Inquiry Qualification

Nothing is more important than correctly qualifying sales leads before they are delivered to the sales people. It is a frequent misunderstanding on the part of marketers that lead volume is the objective. In fact, it is quality that counts. The objective is to generate enough qualified leads so that each sales territory is optimally busy, productive, and fulfilling its quota. More is not necessarily better. Delivering too many leads can be as wasteful as delivering too few. Delivering qualified leads is what provides real leverage to that expense and constrained resource: the sales force.

Most inquiries require additional qualification before they are ready for handoff to sales. The secret to qualification is involvement of the sales team in setting qualification criteria. A good way to elicit an idea of the ideal prospect is to ask a few sales managers and sales reps to describe their ideal prospect, in terms of type of company, job role, and needs. Some will tell you they want to be given every response that comes in from their territory. But your job is to deliver to them only leads that are ready to take up their valuable time. Lead qualification and how to set qualification criteria are discussed in Chapter 8, "Lead Qualification."

Lead Nurturing

When an inquiry is only partially qualified and does not make the grade of readiness for the sales team, it needs to be nurtured in a process that is called incubation or lead development. Nurturing involves a series of communications intended to build trust and awareness, and keep a relationship going until the prospect is ready to buy. You can use a variety of tactics, from newsletters, to surveys, to white papers, to birthday cards.

Sources of leads that require nurturing include

  • Partially qualified inquiries. They are not ready to deliver to sales, according to the predefined qualification criteria.
  • Leads returned by the sales team. Frequently, a presumably qualified lead turns out to require further nurturing. The contact might have changed jobs, or the business need might have changed. So, the sales people return the lead to marketing for further follow-up.

The nurturing process can be fast or slow—or endless. Some prospects never get the budget, or their needs change, or they buy from a competitor. This can be discouraging. But, just remind yourself that somewhere around half of all business inquiries eventually result in a sale—for someone, anyway—so you can find the energy and the funding to put in place a robust and effective nurturing process. This entire subject is discussed in Chapter 9, "Lead Nurturing."

Lead Tracking

Let's not forget the process of closing the marketing loop to attribute a closed sale to a marketing campaign. Business marketers operating in a multichannel world are continually challenged by problems in measuring the results of their lead-generation campaigns. Without solid measurements, it's hard to demonstrate the value of marketing, not to mention justify the budgets. But, the most important reason for careful measurement is to give you the tools to refine campaign tactics and improve results next time.
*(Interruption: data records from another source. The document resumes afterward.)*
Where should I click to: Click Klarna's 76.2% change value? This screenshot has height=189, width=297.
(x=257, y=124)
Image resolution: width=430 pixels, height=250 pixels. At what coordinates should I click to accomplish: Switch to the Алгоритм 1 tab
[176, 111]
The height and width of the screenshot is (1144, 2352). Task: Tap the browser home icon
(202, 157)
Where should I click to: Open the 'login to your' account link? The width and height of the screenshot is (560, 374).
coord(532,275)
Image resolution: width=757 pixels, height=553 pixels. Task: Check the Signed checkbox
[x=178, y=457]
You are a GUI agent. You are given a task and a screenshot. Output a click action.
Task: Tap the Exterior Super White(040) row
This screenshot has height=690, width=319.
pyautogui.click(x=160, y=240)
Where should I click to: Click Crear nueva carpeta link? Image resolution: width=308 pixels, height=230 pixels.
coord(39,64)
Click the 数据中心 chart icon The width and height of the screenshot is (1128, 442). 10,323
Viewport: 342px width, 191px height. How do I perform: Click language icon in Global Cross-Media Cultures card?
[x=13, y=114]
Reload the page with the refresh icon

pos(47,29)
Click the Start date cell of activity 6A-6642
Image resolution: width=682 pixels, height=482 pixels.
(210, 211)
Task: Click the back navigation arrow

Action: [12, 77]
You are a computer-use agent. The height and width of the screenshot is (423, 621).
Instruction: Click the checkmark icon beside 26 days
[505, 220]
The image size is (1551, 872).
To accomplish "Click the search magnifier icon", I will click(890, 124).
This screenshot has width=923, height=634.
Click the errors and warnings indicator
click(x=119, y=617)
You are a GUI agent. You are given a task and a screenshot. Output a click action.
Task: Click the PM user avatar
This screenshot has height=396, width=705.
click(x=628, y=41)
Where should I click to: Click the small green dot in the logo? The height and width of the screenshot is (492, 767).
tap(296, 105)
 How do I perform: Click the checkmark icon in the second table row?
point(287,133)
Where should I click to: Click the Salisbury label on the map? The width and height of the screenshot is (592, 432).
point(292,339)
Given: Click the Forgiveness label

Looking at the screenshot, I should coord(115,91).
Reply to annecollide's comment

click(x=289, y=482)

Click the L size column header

When multiple people and functions are involved at various stages of the lead-generation and conversion process, evaluating the contribution of each element can be impossible. Most B-to-B lead-generation campaigns rely on a combination of activity-based metrics, such as cost per lead, and results-based metrics, such as lead-to-sales conversion rates, revenue, and ROI. A variety of tools to help you close the loop between a lead-generation campaign and an eventual sale are presented in Chapter 10, "Metrics and Tracking."